Cancer is No Joke
As a permanent citizen of Cancerland, I do spend a lot of time making fun of everything about my situation, everything from the amount of conversations I have about my bowel movements, to how having tumours is nearly worth it for the weight loss. But sometimes I’m reminded how having cancer is really no joke at all.
This week one of the beautiful cancer crusaders I have had the privilege of knowing lost her battle to stay alive and left us on Easter Sunday. Out of respect for her and her family, I won’t give any more personal details, but when her friend told me of her passing it was her who pointed out this “no joke” reference: it’s nothing short of terribly ironic that she died on April Fools Day!
She was someone I had known as my friends’, friend and really only got to know her properly through our shared diagnosis. We had chatted very freely, as only you can do with someone who is effectively in the same boat as yourself. We compared doctors, nurses, scans, hair loss, skin creams and especially the effect having cancer has on our children and being a mother faced with the prospect of not seeing your children grown up.
She was beautiful, funny, giddy, hilarious and full to the brim with a burning desire to live, her legacy is her beautiful children and all the friends are family who were lucky to have her in their lives.
Her husband is an amazing man and will ensure their children remember their mother, but nothing will ever replace hugs and kisses and just having your mum around, so saying goodbye has to be the most dreadfully difficult thing to do. I’d take chemo every day for the rest of my days to never have to do that. It’s pretty much the thing that makes me cry every time I think about not seeing my boys grown up and it fills me with such fear to think I wouldn’t be there to share all the important and normal moments of their youth.

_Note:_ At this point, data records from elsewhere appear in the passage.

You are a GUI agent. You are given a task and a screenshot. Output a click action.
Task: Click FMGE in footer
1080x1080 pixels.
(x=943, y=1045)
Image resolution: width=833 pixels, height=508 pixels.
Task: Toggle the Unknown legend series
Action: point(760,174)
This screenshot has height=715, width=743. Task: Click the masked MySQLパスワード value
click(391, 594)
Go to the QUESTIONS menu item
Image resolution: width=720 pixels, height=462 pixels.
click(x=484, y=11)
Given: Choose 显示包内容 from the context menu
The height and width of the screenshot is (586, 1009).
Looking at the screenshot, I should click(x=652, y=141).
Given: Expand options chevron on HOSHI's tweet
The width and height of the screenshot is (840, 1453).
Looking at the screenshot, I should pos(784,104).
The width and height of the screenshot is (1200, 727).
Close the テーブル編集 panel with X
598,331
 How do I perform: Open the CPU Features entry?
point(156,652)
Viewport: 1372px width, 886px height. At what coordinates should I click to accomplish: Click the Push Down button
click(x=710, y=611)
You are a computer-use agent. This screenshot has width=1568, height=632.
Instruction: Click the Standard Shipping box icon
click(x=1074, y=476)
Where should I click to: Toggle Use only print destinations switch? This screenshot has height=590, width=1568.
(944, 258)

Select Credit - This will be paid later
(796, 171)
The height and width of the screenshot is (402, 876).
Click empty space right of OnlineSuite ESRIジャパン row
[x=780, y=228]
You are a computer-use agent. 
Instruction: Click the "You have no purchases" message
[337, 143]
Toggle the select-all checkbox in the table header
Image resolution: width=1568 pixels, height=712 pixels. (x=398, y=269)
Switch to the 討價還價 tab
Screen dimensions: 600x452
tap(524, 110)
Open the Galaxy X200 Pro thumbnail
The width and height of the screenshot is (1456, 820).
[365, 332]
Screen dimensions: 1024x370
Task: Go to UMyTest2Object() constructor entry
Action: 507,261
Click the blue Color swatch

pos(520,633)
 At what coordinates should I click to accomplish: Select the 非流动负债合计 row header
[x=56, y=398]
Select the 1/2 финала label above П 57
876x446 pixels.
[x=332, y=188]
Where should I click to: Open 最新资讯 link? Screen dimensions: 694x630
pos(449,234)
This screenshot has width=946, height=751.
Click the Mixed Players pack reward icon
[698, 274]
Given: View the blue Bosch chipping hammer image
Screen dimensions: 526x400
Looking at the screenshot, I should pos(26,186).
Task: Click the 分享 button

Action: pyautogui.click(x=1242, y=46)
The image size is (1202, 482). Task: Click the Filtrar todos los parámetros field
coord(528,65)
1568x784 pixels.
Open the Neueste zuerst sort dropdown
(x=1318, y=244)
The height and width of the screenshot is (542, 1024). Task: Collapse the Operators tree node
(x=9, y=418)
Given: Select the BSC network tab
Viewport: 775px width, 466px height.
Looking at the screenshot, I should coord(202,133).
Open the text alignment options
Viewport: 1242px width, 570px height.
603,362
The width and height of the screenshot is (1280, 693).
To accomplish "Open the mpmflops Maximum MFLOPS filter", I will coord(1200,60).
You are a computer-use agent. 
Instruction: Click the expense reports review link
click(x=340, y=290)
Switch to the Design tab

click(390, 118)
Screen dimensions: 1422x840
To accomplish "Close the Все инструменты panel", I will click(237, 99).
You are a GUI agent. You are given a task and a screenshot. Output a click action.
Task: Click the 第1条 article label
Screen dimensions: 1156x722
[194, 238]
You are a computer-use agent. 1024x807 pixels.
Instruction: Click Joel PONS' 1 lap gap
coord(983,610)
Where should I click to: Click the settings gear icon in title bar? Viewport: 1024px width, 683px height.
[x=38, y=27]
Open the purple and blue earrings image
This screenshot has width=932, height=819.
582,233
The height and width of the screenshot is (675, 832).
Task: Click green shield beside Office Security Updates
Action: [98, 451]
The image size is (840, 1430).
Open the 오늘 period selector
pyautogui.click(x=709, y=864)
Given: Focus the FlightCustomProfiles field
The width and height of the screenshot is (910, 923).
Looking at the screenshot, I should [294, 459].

It’s no joke that a loving mother is taken from her children by this cruel disease, and I selfishly think if the tumours do win this “cat and mouse” game we have been playing over the years, that at the very least they are teenagers and I get them to near adulthood and they will have wonderful memories of growing up.
It will NEVER be easy or right to have to leave my babies, that’s the most awful thing about having this cancer lurking around my body. And my friend’s passing is a reminder that cuts very close to the bone on that front. It’s also a reminder, as if I need it, to enjoy every day, every chat, every cuddle, every magic ordinary moment as you never know it’s going to be your last with the people you love.